Src-dependence and pertussis toxin sensitivity of urokinase receptor-dependent chemotaxis and cytoskeleton reorganization in rat smooth muscle cells

The catalytically inactive precursor of urokinase-type plasminogen activator (pro-u-PA) induced a chemotactic response in rat smooth muscle cells (RSMC) through binding to the membrane receptor of urokinase (U-PA receptor [u-PAR]). A soluble form of U-PAR activated by chymotrypsin cleavage as well as a peptide located between domain 1 and 2 of u-PAR reproduced the effect of pro-u-PA on cell migration.

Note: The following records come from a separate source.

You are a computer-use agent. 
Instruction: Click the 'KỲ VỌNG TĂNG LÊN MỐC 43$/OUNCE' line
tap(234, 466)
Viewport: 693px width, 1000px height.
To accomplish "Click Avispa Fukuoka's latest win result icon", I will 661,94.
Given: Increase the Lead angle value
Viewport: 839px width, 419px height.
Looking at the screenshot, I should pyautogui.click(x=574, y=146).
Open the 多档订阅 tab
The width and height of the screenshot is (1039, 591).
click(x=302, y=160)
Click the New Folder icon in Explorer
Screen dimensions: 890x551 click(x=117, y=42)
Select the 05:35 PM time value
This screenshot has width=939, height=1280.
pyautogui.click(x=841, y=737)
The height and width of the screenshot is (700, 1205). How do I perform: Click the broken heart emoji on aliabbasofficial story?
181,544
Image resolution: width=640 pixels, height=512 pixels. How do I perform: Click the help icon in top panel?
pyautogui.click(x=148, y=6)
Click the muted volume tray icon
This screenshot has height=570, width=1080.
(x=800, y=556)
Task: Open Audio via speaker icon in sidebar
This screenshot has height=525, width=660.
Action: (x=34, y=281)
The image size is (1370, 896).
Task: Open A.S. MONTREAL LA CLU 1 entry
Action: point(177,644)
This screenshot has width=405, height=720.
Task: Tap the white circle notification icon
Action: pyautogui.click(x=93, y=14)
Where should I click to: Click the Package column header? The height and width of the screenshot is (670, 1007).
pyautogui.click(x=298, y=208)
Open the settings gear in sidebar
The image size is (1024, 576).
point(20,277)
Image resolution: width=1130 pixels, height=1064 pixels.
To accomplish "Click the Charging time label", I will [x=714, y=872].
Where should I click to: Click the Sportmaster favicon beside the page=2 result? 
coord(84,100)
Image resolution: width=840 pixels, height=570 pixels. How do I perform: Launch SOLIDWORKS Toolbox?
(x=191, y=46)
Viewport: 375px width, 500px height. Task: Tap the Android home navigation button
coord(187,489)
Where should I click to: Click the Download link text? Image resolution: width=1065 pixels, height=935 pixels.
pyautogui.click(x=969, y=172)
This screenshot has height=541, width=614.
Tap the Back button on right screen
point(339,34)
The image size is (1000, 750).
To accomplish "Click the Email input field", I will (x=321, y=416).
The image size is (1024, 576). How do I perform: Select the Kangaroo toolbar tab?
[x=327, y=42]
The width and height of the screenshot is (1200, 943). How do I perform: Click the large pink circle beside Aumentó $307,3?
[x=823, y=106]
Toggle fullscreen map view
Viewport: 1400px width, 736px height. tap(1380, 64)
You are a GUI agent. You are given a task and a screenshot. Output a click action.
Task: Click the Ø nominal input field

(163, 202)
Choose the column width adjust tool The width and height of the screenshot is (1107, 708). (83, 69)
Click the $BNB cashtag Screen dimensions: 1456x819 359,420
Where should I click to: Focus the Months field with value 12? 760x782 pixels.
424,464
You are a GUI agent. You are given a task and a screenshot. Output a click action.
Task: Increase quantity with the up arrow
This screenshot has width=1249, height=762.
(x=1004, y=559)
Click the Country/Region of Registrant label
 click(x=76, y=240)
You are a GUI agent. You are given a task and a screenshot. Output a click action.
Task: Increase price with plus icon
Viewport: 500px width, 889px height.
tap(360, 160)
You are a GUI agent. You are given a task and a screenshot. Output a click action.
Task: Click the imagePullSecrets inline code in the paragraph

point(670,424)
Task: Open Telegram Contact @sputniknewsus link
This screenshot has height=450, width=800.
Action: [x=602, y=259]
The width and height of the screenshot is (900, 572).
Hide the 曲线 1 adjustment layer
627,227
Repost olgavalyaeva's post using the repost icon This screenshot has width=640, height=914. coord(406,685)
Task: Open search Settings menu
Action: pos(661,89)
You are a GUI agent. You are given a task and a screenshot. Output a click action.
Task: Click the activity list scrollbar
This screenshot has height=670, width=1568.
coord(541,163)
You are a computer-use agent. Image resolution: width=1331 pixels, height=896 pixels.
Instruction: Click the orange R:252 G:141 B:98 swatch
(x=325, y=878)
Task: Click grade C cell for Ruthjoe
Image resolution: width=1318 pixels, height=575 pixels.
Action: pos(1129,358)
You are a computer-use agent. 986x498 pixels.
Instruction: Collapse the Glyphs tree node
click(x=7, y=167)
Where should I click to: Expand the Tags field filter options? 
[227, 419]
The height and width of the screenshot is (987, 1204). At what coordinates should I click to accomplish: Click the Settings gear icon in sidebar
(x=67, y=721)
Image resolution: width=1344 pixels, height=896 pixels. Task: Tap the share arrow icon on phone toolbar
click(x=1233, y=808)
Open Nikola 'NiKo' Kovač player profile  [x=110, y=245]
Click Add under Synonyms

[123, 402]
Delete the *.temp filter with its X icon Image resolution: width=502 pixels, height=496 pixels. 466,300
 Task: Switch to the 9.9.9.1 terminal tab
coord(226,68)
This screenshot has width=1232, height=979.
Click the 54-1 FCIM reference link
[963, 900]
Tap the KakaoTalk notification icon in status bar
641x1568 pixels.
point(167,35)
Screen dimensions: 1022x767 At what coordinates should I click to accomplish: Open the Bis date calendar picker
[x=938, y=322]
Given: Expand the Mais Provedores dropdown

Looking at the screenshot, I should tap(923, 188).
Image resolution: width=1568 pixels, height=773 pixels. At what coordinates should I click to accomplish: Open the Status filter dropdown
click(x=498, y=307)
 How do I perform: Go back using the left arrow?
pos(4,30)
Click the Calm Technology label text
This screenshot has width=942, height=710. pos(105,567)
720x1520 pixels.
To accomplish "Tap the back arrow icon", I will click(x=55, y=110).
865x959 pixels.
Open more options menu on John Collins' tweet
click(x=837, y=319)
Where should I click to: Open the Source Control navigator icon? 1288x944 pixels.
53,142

The chemotactic pro-u-PA effect correlates with a dramatic reorganization of actin cytoskeleton, of adhesion plaques, and with major cell shape changes in RSMC, Pro-u-PA induced a decrease in stress fiber content, membrane ruffling, actin ring formation, and disruption leading to the characteristic elongated cell shape of motile cells with an actin semi-ring located close to the leading edge of cells, u-PAR effects on both chemotaxis and cytoskeleton were sensitive to pertussis toxin and, hence, possibly require G proteins, u-PAR effects are accompanied by a relocation of u-PAR, vitronectin receptor (VNR) alpha v beta 3, beta 1 integrin subunit, and Src tyrosine kinase to the leading membrane of migrating cells. In conclusion, our data show that pro-u-PA, via binding to u-PAR, controls a signaling pathway, regulated by tyrosine kinases and possibly G proteins, leading to cell cytoskeleton reorganization and cell migration. (C) 1999 by The American Society of Hematology.